Der südafrikanische Gesundheitsminister Joe Phaahla kritisierte die Einreiseverbote als "ungerechtfertigt". Außenministerin Naledi Pandor nannte die Maßnahmen "voreilig" und verwies auf den Schaden für die Tourismusindustrie und Unternehmen ihres Landes.
Noch sind die Auswirkungen der neuen Virusvariante nicht klar. Nach den Worten eines WHO-Sprechers wird es "einige Wochen" dauern, bis Wissenschafter die Folgen verstehen können. Das deutsche Unternehmen BioNTech prüft jedoch bereits eine mögliche Anpassung seines bestehenden Corona-Impfstoffs. In spätestens zwei Wochen seien weiterführende Daten aus den Labortests zu erwarten, sagte ein Sprecher.
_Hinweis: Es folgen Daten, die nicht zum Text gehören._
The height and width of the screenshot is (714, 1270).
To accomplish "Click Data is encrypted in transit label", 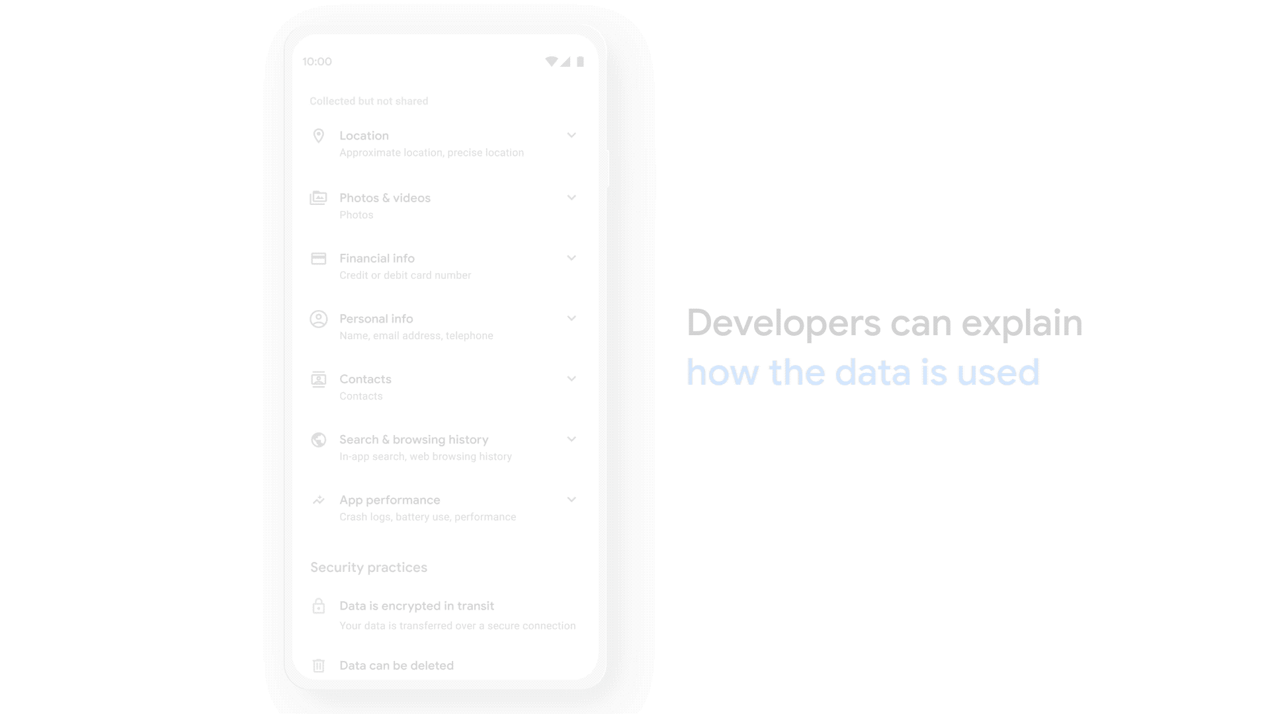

Sollte eine Anpassung erforderlich sein, hat Biontech nach eigenen Angaben schon vor Monaten mit seinem US-Partner Pfizer Vorbereitungen getroffen. Der mRNA-Impfstoff soll dann innerhalb von sechs Wochen angepasst werden, erste Chargen des angepassten Impfstoffs könnten innerhalb von 100 Tagen ausgeliefert werden. Das US-Unternehmen Moderna kündigte an, eine spezielle Auffrischungsimpfung gegen die Omikron-Variante zu entwickeln.
Die EU-Arzneimittelbehörde (EMA) äußerte sich allerdings zurückhaltender. "Die EMA hält es zum jetzigen Zeitpunkt für verfrüht, die Notwendigkeit eines angepassten Impfstoffs mit einer anderen Zusammensetzung zur Bekämpfung dieser neuen Variante vorauszusehen", erklärte die Behörde auf Anfrage der Nachrichtenagentur AFP.
Zusammenfassung
- Mit strikten Reisebeschränkungen wollen zahlreiche Länder die Ausbreitung einer zuerst in Südafrika entdeckten neuen Corona-Virusvariante verhindern.
- Mehrere Länder, darunter Österreich, beschlossen die vorübergehende Einstellung des Reiseverkehrs mit acht Ländern im südlichen Afrika.
- Die WHO stufte die nun Omikron genannte Variante als "besorgniserregend" ein.
- Auch das Auswärtige Amt warnte vor Reisen in die Länder.